* [Your goal] Reproduce word for word every line of the entries below, from the line containing "防控 (114, 183)" through the final line, and nothing else.

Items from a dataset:
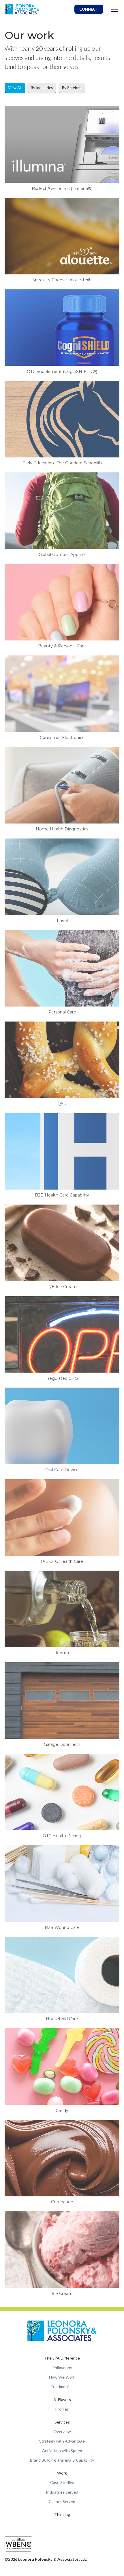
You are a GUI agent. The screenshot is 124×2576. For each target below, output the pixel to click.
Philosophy (62, 2367)
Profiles (62, 2409)
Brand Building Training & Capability (62, 2460)
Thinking (62, 2514)
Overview (62, 2431)
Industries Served (62, 2492)
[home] (22, 9)
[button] (113, 9)
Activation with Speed (62, 2450)
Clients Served (62, 2501)
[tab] (15, 88)
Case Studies (62, 2482)
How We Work (62, 2377)
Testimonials (62, 2386)
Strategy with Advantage (62, 2441)
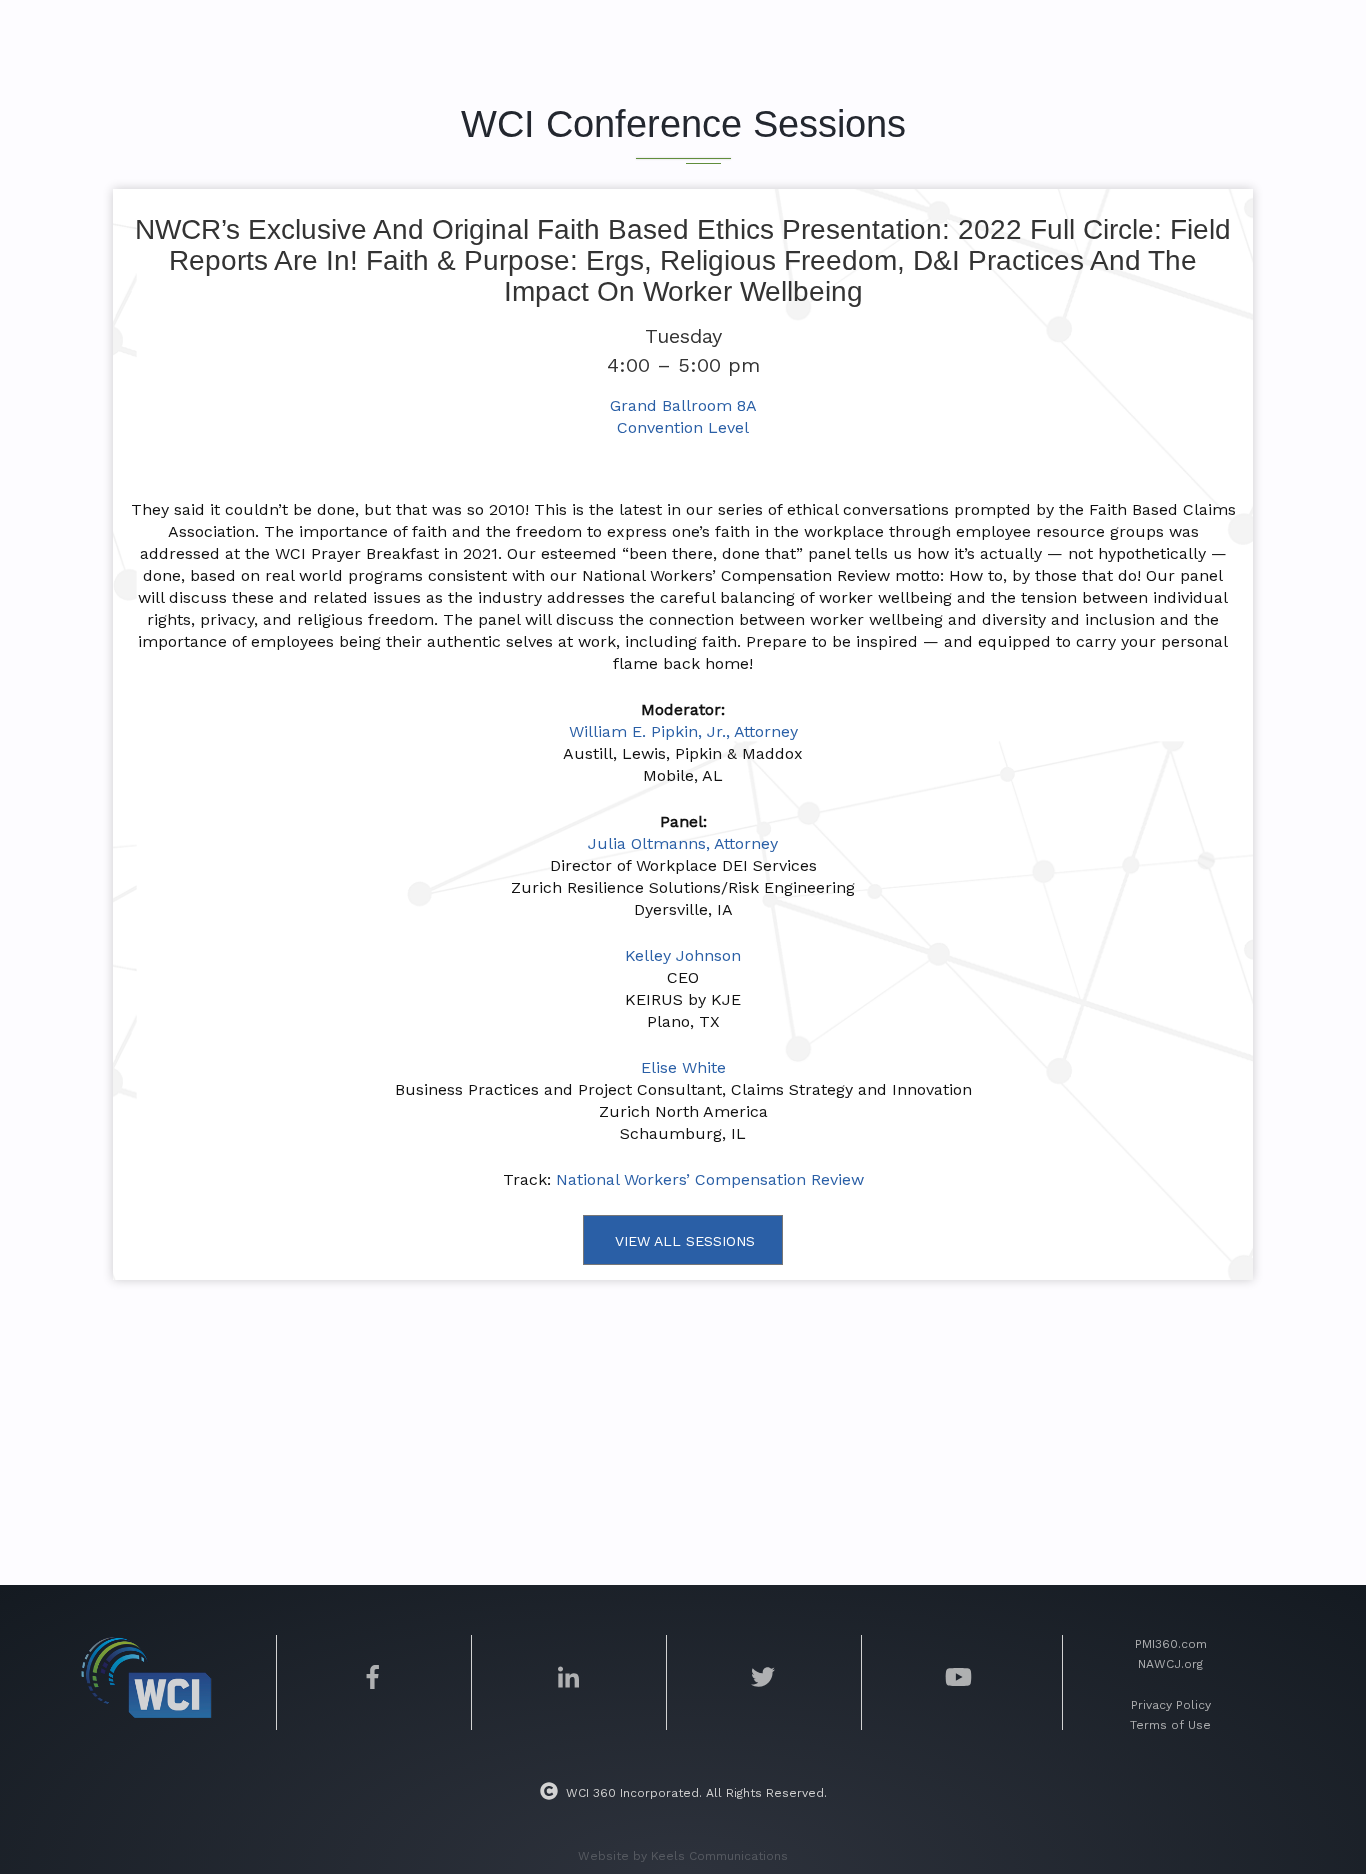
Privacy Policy (1171, 1705)
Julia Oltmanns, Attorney (683, 843)
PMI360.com (1171, 1644)
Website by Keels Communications (683, 1856)
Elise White (683, 1067)
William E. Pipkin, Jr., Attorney (683, 731)
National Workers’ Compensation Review (710, 1179)
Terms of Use (1170, 1725)
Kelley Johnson (683, 955)
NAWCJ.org (1170, 1664)
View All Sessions (685, 1241)
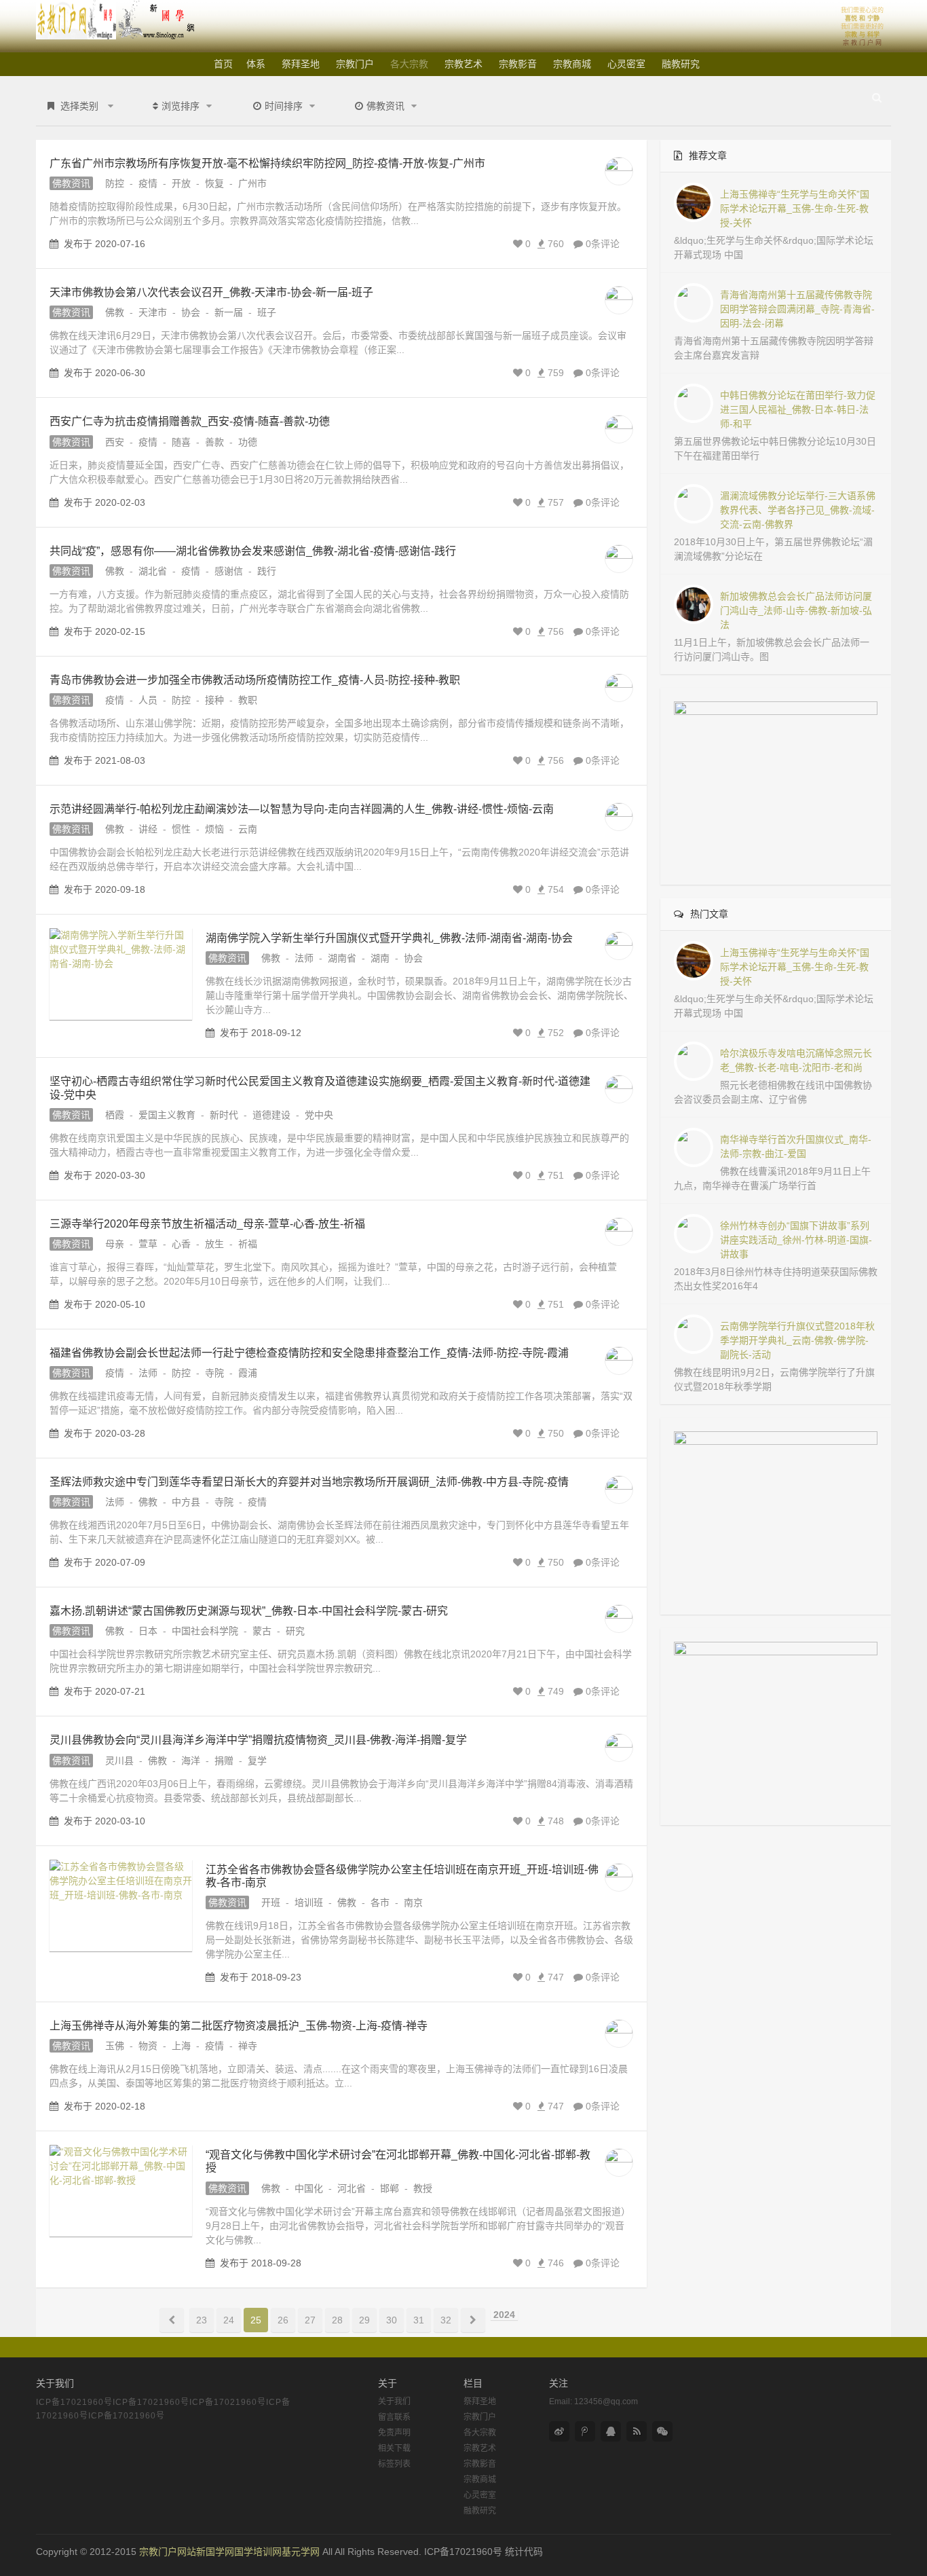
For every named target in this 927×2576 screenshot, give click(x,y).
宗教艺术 (463, 63)
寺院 (214, 1372)
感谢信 (228, 571)
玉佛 (114, 2045)
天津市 (152, 312)
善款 (214, 442)
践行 (266, 571)
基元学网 (301, 2551)
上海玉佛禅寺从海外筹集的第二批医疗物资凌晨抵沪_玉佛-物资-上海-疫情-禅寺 (239, 2025)
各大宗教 (409, 63)
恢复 (214, 183)
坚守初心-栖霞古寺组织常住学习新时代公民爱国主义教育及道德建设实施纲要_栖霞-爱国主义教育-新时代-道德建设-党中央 (320, 1087)
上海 (181, 2045)
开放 (181, 183)
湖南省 (342, 958)
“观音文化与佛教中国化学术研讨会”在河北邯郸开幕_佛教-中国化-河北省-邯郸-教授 (398, 2161)
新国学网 (215, 2551)
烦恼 (214, 829)
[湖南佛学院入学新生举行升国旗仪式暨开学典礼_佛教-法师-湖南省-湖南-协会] (121, 974)
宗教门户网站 (167, 2551)
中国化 (309, 2188)
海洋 (190, 1760)
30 (391, 2320)
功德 (247, 442)
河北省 (351, 2188)
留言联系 (394, 2417)
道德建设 (271, 1114)
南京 (413, 1902)
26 (283, 2320)
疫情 (147, 183)
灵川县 (119, 1760)
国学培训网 (258, 2551)
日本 (147, 1630)
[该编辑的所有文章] (619, 171)
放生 (214, 1243)
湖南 (380, 958)
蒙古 (261, 1630)
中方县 (186, 1501)
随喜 (181, 442)
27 (310, 2320)
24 (228, 2320)
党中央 (319, 1114)
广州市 (252, 183)
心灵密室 (626, 63)
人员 (147, 700)
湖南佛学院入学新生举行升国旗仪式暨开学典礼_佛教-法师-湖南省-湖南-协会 (389, 938)
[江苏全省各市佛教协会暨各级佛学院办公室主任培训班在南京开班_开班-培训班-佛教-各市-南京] (121, 1905)
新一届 (228, 312)
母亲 (114, 1243)
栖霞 (114, 1114)
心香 (181, 1243)
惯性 (181, 829)
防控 (114, 183)
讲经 (147, 829)
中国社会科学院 (205, 1630)
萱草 (147, 1243)
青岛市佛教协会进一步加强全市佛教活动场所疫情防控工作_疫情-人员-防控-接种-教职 (255, 680)
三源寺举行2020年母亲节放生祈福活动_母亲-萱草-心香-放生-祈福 (207, 1224)
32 (445, 2320)
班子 (266, 312)
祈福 (247, 1243)
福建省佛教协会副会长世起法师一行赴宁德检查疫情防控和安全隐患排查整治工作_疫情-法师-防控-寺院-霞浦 (309, 1353)
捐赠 (223, 1760)
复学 (257, 1760)
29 (364, 2320)
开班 (270, 1902)
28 (337, 2320)
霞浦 (247, 1372)
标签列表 (394, 2464)
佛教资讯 (71, 183)
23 (201, 2320)
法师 (304, 958)
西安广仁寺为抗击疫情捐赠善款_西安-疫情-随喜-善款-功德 (190, 421)
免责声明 (394, 2432)
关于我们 (394, 2401)
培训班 (309, 1902)
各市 (380, 1902)
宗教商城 (572, 63)
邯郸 (389, 2188)
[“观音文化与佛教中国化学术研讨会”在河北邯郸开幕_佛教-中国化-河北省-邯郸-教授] (121, 2191)
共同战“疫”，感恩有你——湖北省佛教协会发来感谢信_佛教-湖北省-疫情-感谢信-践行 (253, 551)
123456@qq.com (606, 2401)
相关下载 (394, 2448)
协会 (190, 312)
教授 (422, 2188)
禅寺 (247, 2045)
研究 (295, 1630)
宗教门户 (355, 63)
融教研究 (681, 63)
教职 (247, 700)
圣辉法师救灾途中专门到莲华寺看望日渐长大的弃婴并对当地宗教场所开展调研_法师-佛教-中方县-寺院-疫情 (309, 1482)
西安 (114, 442)
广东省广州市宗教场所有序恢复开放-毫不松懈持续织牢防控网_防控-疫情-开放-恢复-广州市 (267, 163)
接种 (214, 700)
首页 (223, 63)
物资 (147, 2045)
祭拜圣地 (301, 63)
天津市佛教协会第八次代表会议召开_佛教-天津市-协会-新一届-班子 (211, 292)
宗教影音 (518, 63)
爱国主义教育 (166, 1114)
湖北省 (152, 571)
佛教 (114, 312)
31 (418, 2320)
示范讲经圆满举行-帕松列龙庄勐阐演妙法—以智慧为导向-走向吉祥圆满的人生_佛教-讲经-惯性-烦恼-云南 (302, 809)
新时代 (224, 1114)
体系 (255, 63)
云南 (247, 829)
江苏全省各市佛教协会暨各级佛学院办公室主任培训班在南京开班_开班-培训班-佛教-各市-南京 (402, 1876)
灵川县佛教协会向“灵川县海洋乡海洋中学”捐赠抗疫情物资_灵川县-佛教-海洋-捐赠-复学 (258, 1740)
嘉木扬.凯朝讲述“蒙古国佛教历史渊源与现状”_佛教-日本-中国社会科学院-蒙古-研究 (249, 1611)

* [Answer to the problem]
防控 (114, 183)
讲经 (147, 829)
中国社会科学院 (205, 1630)
萱草 (147, 1243)
青岛市佛教协会进一步加强全市佛教活动场所疫情防控工作_疫情-人员-防控-接种-教职 (255, 680)
三源寺举行2020年母亲节放生祈福活动_母亲-萱草-心香-放生-祈福 (207, 1224)
32 (445, 2320)
班子 (266, 312)
祈福 (247, 1243)
福建省佛教协会副会长世起法师一行赴宁德检查疫情防控和安全隐患排查整治工作_疫情-法师-防控-寺院-霞浦 (309, 1353)
捐赠 (223, 1760)
复学 (257, 1760)
29 (364, 2320)
开班 (270, 1902)
28 (337, 2320)
霞浦 (247, 1372)
标签列表 (394, 2464)
佛教资讯 (71, 183)
23 (201, 2320)
法师 (304, 958)
西安广仁寺为抗击疫情捐赠善款_西安-疫情-随喜-善款-功德 (190, 421)
免责声明 (394, 2432)
关于我们 (394, 2401)
培训班 (309, 1902)
各市 (380, 1902)
宗教商城 (572, 63)
邯郸 (389, 2188)
[“观音文化与佛教中国化学术研讨会”在河北邯郸开幕_佛教-中国化-河北省-邯郸-教授] (121, 2191)
共同战“疫”，感恩有你——湖北省佛教协会发来感谢信_佛教-湖北省-疫情-感谢信-践行 (253, 551)
123456@qq.com (606, 2401)
相关下载 (394, 2448)
协会 (190, 312)
教授 (422, 2188)
禅寺 (247, 2045)
研究 (295, 1630)
宗教门户 (355, 63)
融教研究 (681, 63)
教职 (247, 700)
圣辉法师救灾途中专门到莲华寺看望日渐长大的弃婴并对当地宗教场所开展调研_法师-佛教-中方县-寺院-疫情 (309, 1482)
西安 (114, 442)
广东省广州市宗教场所有序恢复开放-毫不松懈持续织牢防控网_防控-疫情-开放-恢复-广州市 (267, 163)
接种 (214, 700)
首页 (223, 63)
物资 (147, 2045)
祭拜圣地 (301, 63)
天津市佛教协会第八次代表会议召开_佛教-天津市-协会-新一届-班子 (211, 292)
宗教影音 (518, 63)
爱国主义教育 (166, 1114)
湖北省 (152, 571)
佛教 (114, 312)
31 (418, 2320)
示范讲经圆满举行-帕松列龙庄勐阐演妙法—以智慧为导向-走向吉祥圆满的人生_佛教-讲经-惯性-烦恼-云南 (302, 809)
新时代 (224, 1114)
体系 (255, 63)
云南 (247, 829)
江苏全省各市佛教协会暨各级佛学院办公室主任培训班在南京开班_开班-培训班-佛教-各市-南京 (402, 1876)
灵川县佛教协会向“灵川县海洋乡海洋中学”捐赠抗疫情物资_灵川县-佛教-海洋-捐赠-复学 (258, 1740)
嘉木扬.凯朝讲述“蒙古国佛教历史渊源与现状”_佛教-日本-中国社会科学院-蒙古-研究 (249, 1611)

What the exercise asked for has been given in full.